* Fehmi Koru
Biz önümüzdeki döneme ‘Türkiye Yüzyılı’ adını taktık; yerindedir. 1923 yılında sahip olunan Cumhuriyet bu yıl 100 yaşını doldurmuş oluyor ve önümüzdeki dönem bu anlamda Türkiye için yeni bir yüzyıl.
Adı konulmamış bir 100 yılı da ben 21. yüzyıl için çoktandır belirledim: ‘Kadın yüzyılı’ içinde bulunuyoruz.
Düşünün diye kısaca özetliyorum: Bundan 100 yıl önce pek çok ülkede kadınlar bırakın siyasi hayatta önemli mevkilere gelmeyi, oy kullanma hakkından bile mahrumdular. Üniversiteler öğretim üyesi ve öğrenci olarak erkek ağırlıklıydı. İş dünyasında kadın iş sahibine, üst düzey yöneticiye rastlanmazdı. Gazetelerde tek tük kadın meslektaş çalışır ve hiçbiri en tepe noktaya gelmeyi aklından geçirmezdi.
Yalnızca bizde böyle değildi, dünyada da böyleydi.
Şimdi öyle mi ya: Avrupa’da pek çok ülkede kadın başbakan var.
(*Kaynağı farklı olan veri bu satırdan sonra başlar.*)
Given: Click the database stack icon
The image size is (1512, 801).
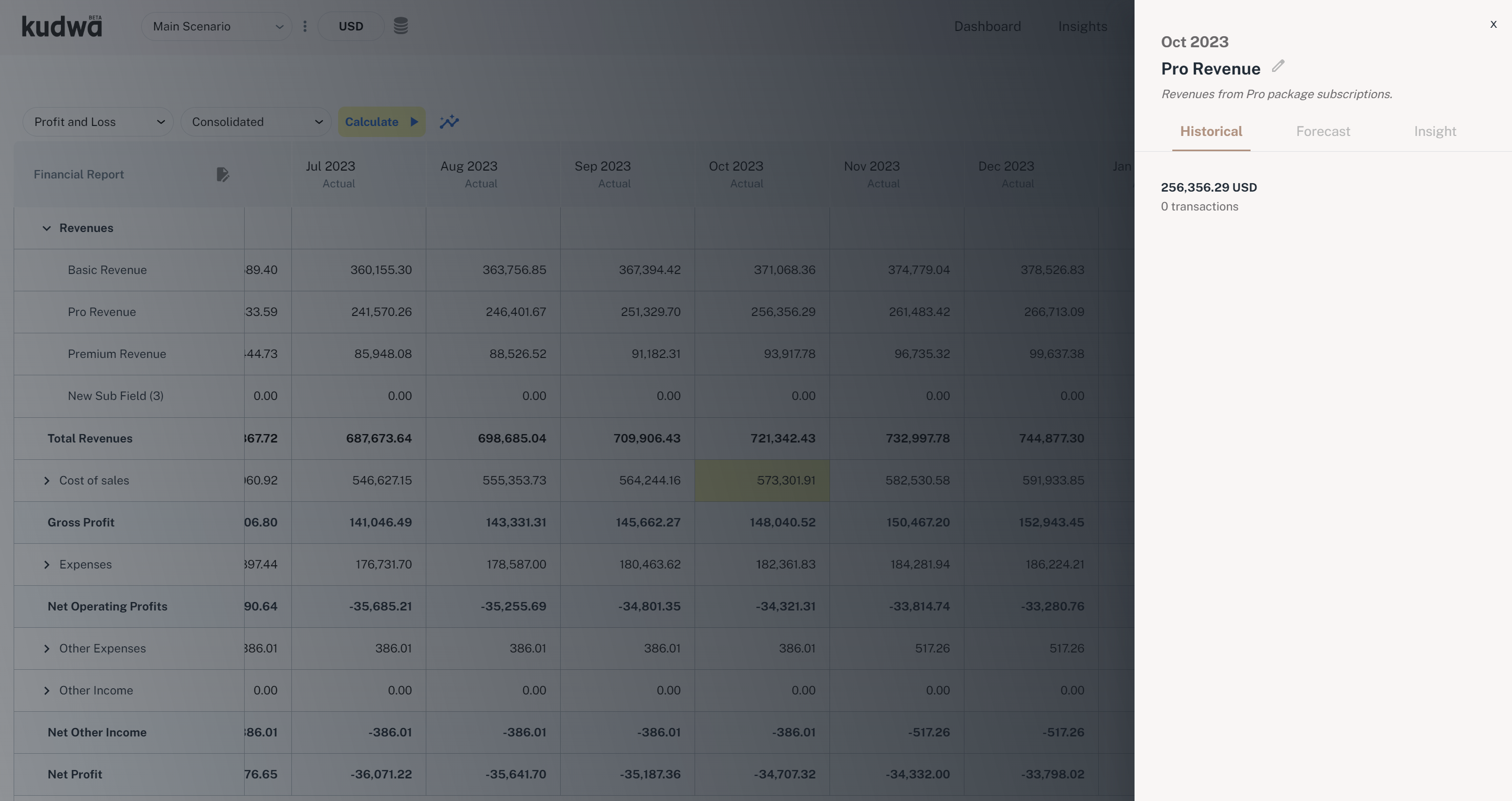Looking at the screenshot, I should click(x=400, y=26).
Bazı ülkelerin hükümetlerinde erkekten çok kadın bakan yer alıyor. Eskiden işadamı, bilimadamı demeye alışmış diller ve kalemler şimdilerde iş insanı ve bilim insanı sıfatlarına ayarlı. Gazetelerde ve ekranlarda kadın muhabir, yorumcular ön planda.
Dünyada böyle ama bizde de durum farklı değil.
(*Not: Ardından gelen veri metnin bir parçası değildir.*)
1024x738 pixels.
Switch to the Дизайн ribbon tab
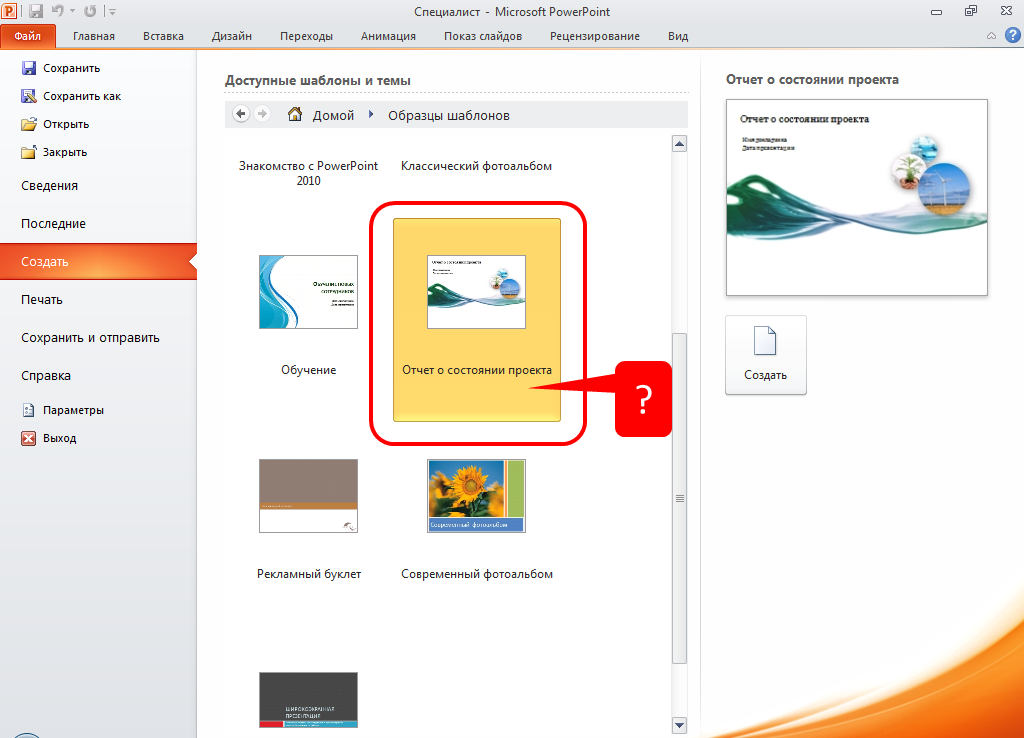click(x=231, y=36)
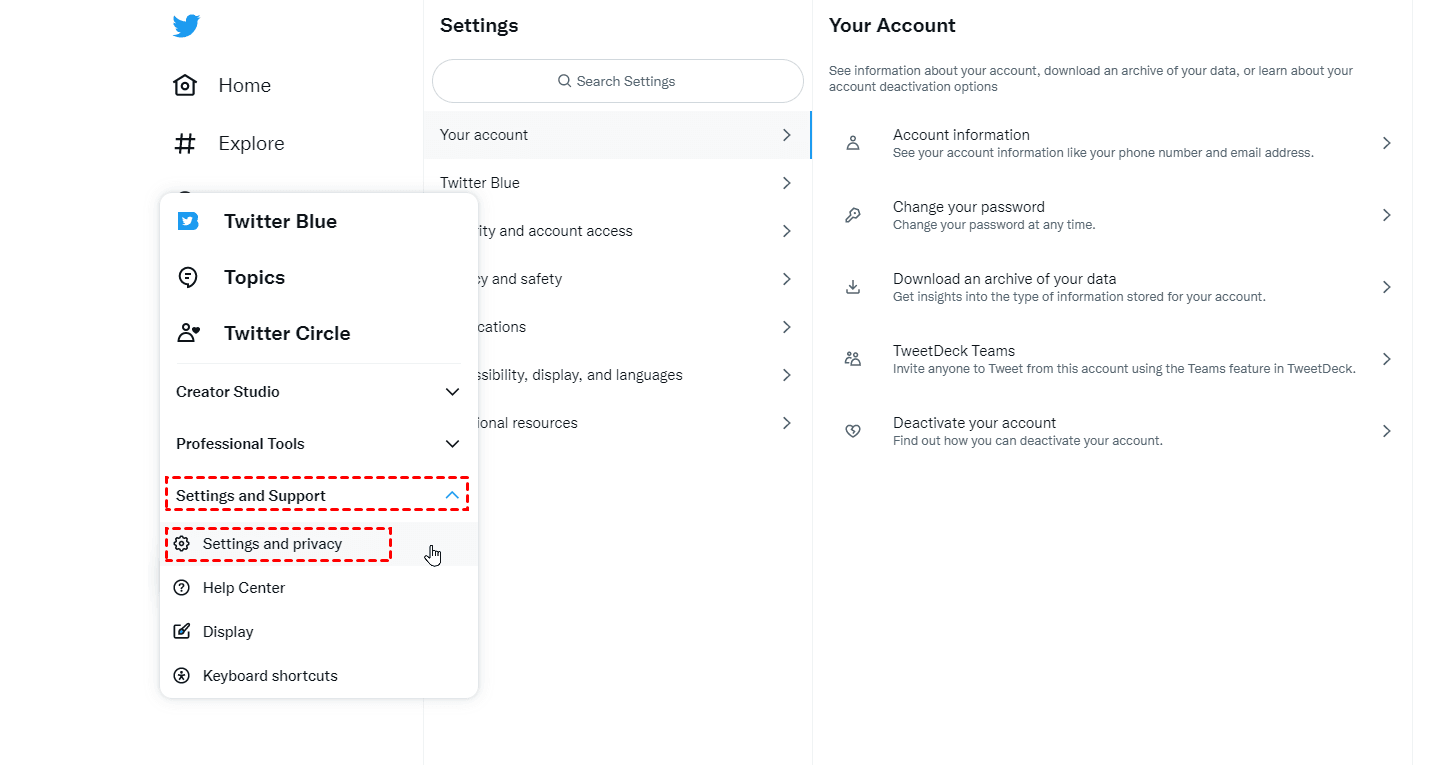
Task: Open the Your account settings tab
Action: 616,135
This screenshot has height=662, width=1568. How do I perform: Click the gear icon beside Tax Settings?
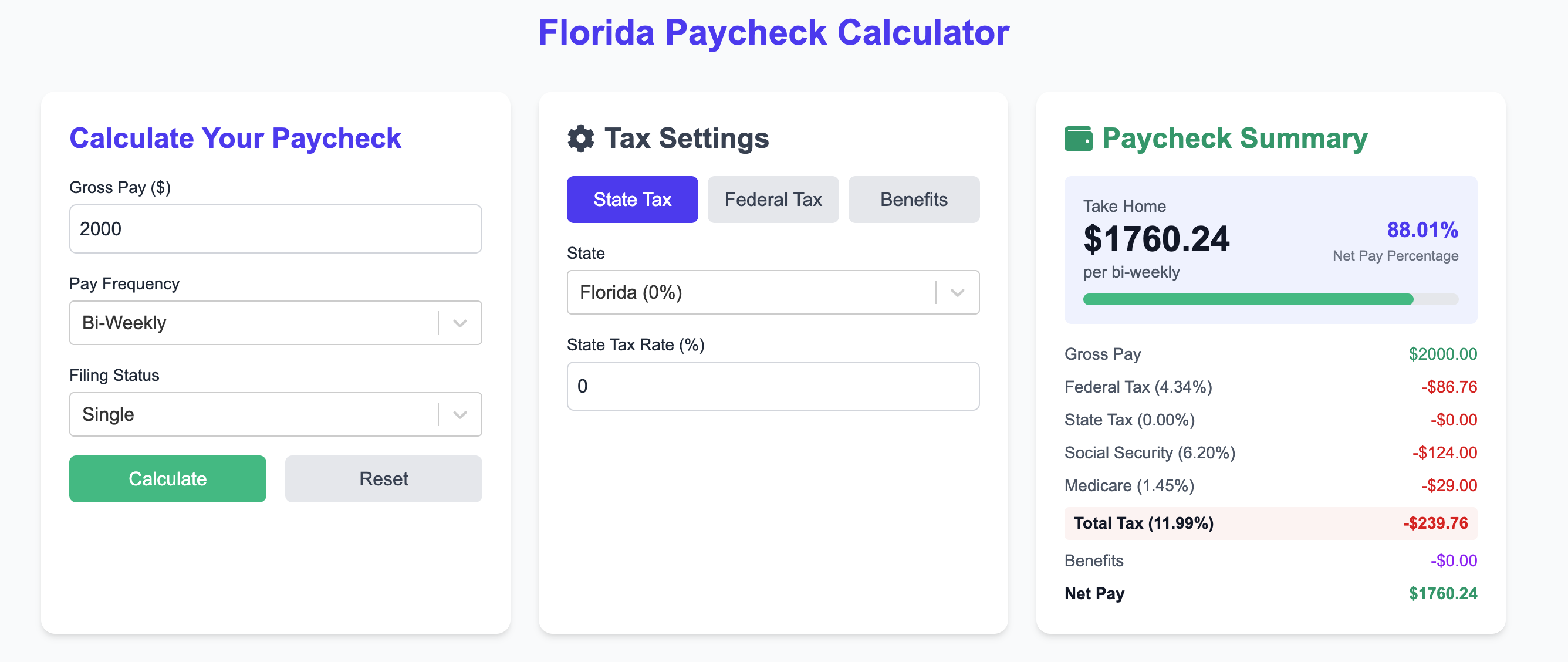coord(581,139)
İçinde bulunduğumuz 21. yüzyıl hiç kuşkusuz ‘kadın yüzyılı’ olarak tarihte yerini alacak.
Eskiden olsa dünyanın öndegelen liderleri ile mülakata her TV kanalı en parlak mensubunu gönderirdi ve o kişi büyük ihtimalle erkek olurdu. Artık durum farklı. Liderler çoktandır kadın gazetecilerin sorularına cevap vermek zorunda kalıyorlar.
New York’a kadar gitmişken, her lider, dünyaya sadece BM kürsüsünden hitap etmekle yetinmiyor, ayrıca Amerikan televizyonları aracılığıyla da dünya kamuoylarını etkilemeye çalışıyorlar.
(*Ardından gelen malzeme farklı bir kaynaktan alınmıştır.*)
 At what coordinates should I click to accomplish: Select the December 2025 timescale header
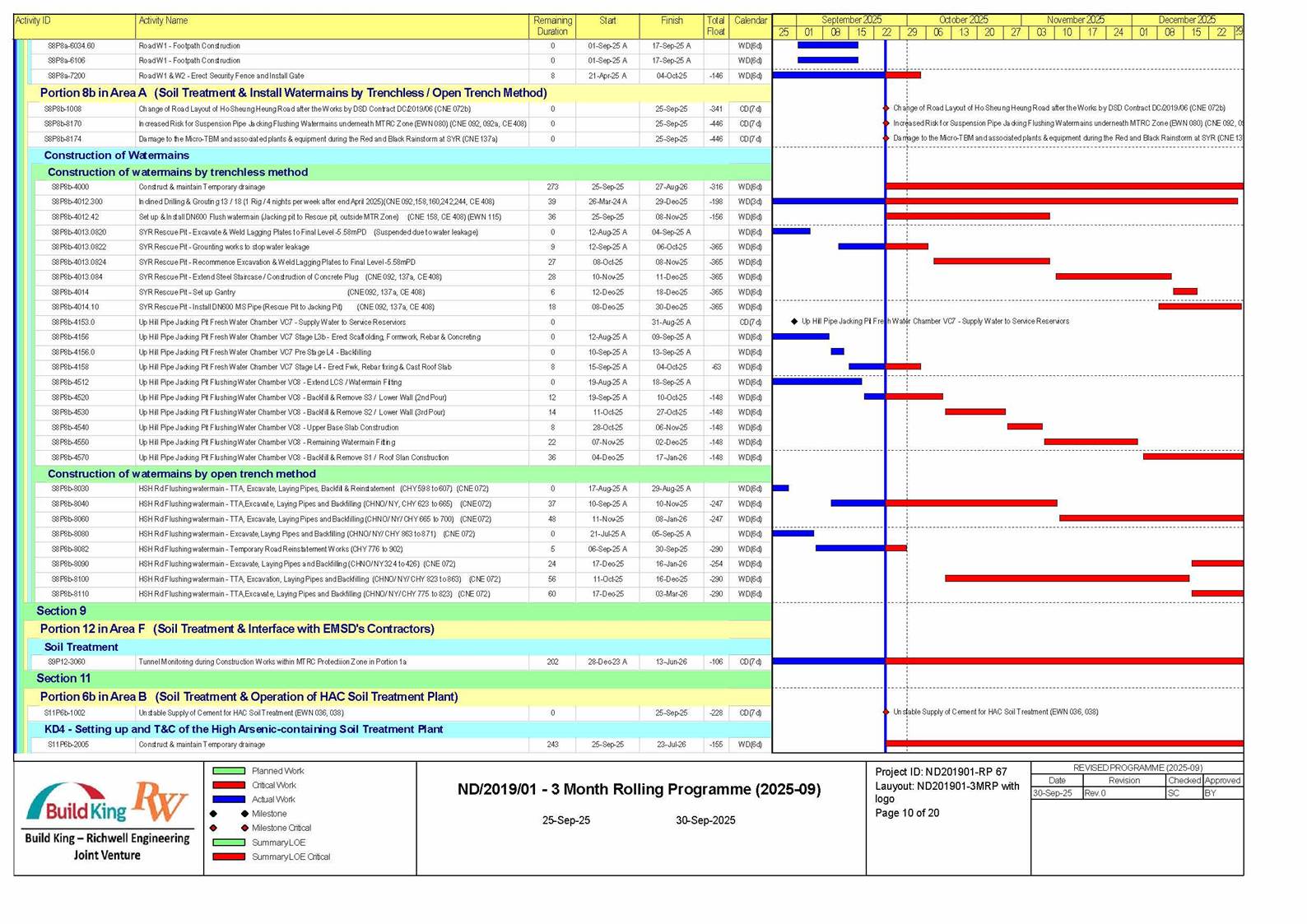pos(1186,20)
Cumhurbaşkanı Erdoğan da, bu yıl, hem BM kürsüsünden önemli mesajlar verdi, hem de PBS televizyonuna çıktı.
PBS kamusal yayın yapan bir kanaldır. Sahibi izleyicileridir. Her yıl teberru kampanyası açar PBS, bu arada nitelikli yayının devamı için zengin vakıflar da kanalı destekler.
İyi bir izleyici kitlesi vardır PBS’in…
Erdoğan’ı PBS adına ağırlayan Amna Nawaz kanalın ana haber sunucusu.
ABD’de doğmuş, ama tanınmış bir aileden Pakistan asıllı bir gazeteci Amna Hanım…
Bizim medya PBS mensubu gazeteci ile Cumhurbaşkanı Erdoğan arasında bir soru yüzünden sorun çıktığını haberleştiriyor. Yaşanana “İkinci One Minute olayı” yakıştırması yapan da var.
Bu defa anlaşılan mülakat terk edilmemiş, bir tersleşme olmuş sadece.
Amna Nawaz, “Sedef Kabaş, Osman Kavala ve Selahattin Demirtaş’ı susturmaya mı çalışıyorsunuz?” sorusunu yöneltince, Cumhurbaşkanı Erdoğan, bu kişilerle ilgili sürecin yargı tarafından yürütüldüğünü söylemiş, sözünün kesilmek istenmesine de tepki vermiş…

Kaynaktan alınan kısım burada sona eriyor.